Methicillin resistant Staphylococcus aureus has become a major health concern and it requires new therapeutic agents. Staphylococcus aureus Sortase A enzyme contributes in adherence of bacteria with the cell wall of host cell; consequently, inhibition of S. aureus Sortase A by small molecules could be employed as potential antibacterial agents against methicillin resistant S. aureus . Current study focused on the identification of 3D pharmacophoric features within a series of rhodanine, pyridazinone, and pyrazolethione analogs as S. aureus Sortase A inhibitors. Pharmacophore model was constructed employing representative molecules using Genetic Algorithm with Linear Assignment of Hypermolecular Alignment of Database.
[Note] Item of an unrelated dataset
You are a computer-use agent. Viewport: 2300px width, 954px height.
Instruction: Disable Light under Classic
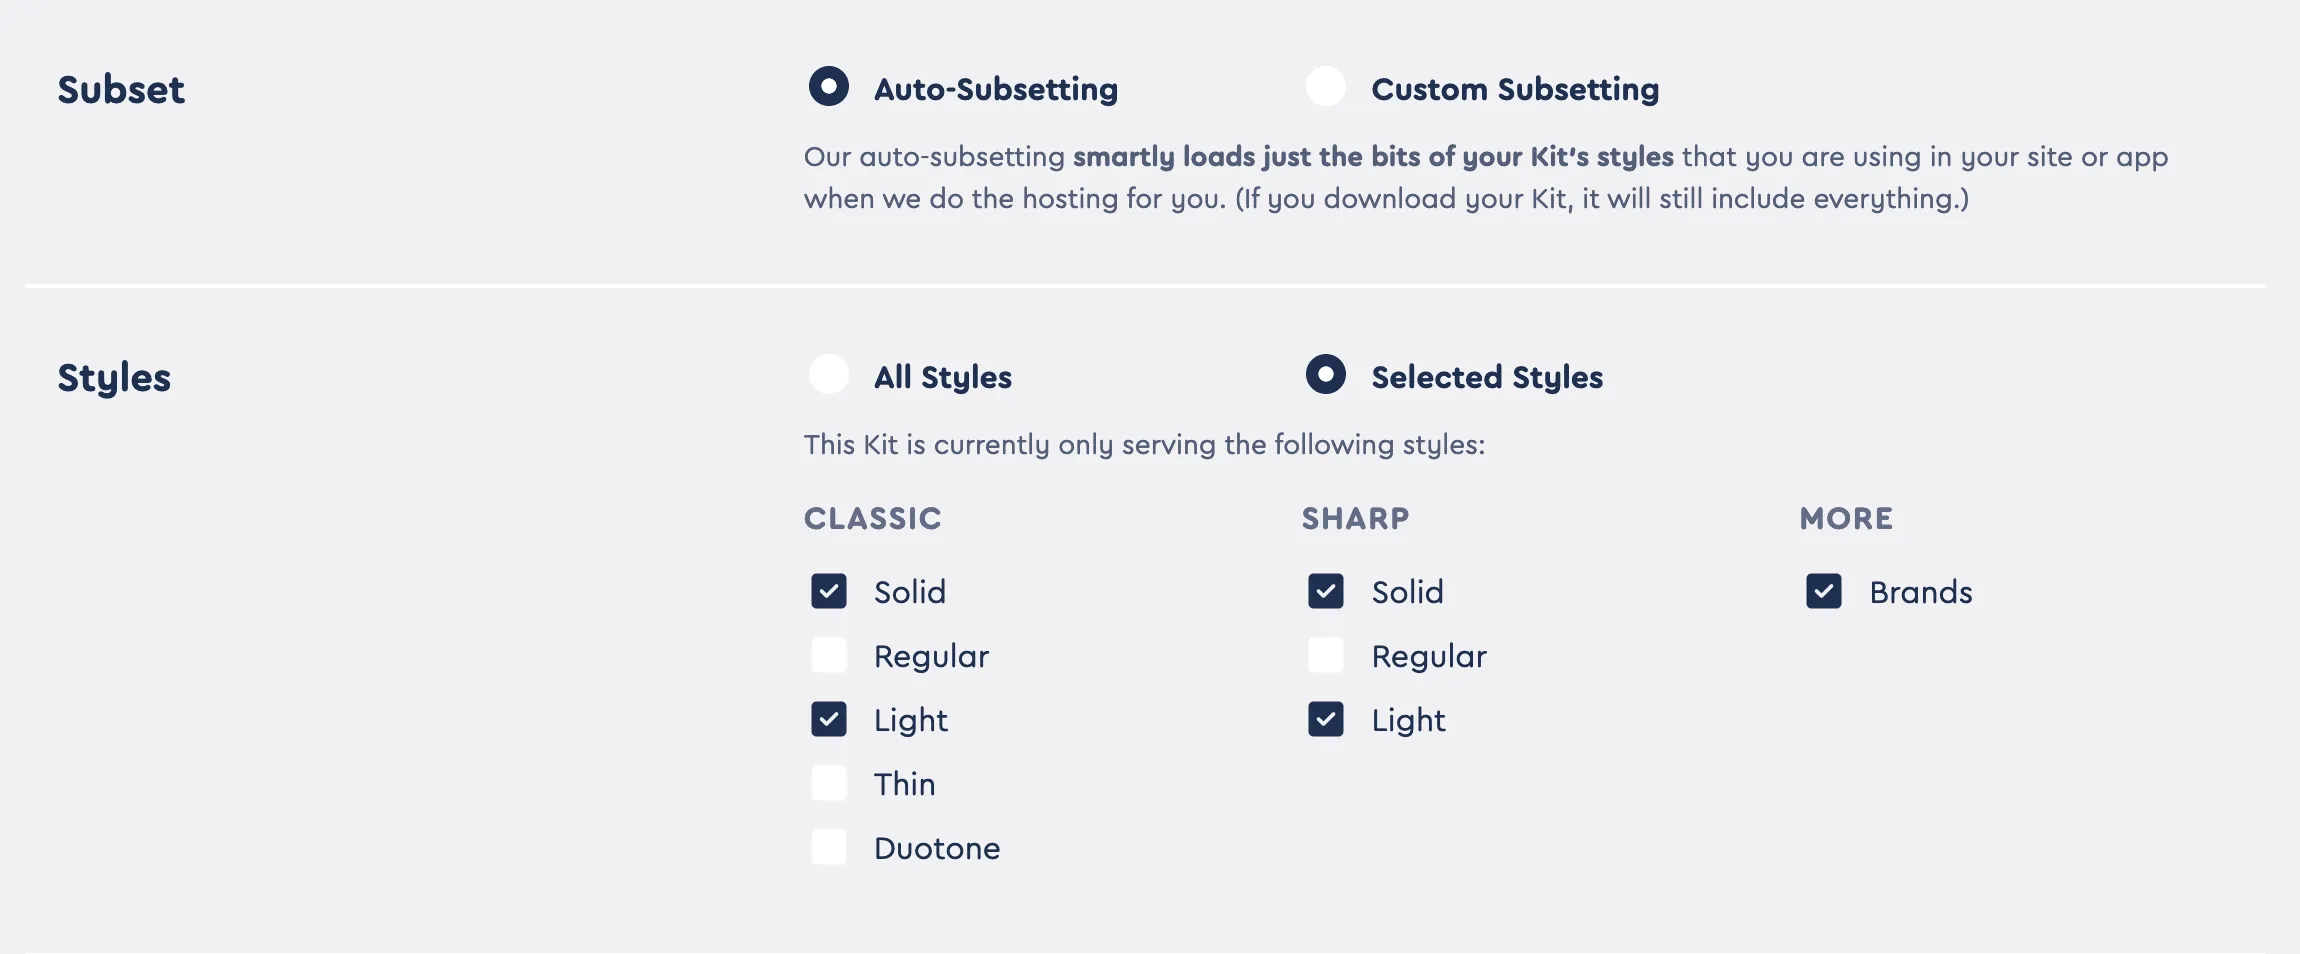828,719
The identified pharmacophoric points were then utilized to create alignment hypothesis for three‐dimensional quantitative structure‐activity relationships. Outcome of comparative molecular field analysis and comparative molecular similarity indices analysis experiments were in good agreement (comparative molecular field analysis: q 2  = 0.562 and r 2  = 0.995, comparative molecular similarity indices analysis: q 2  = 0.549 and r 2  = 0.978) and capable of explaining the variance in biological activities coherently with respect to the structural features of compounds. The results were also found in concurrence with the outcome of pharmacophoric features.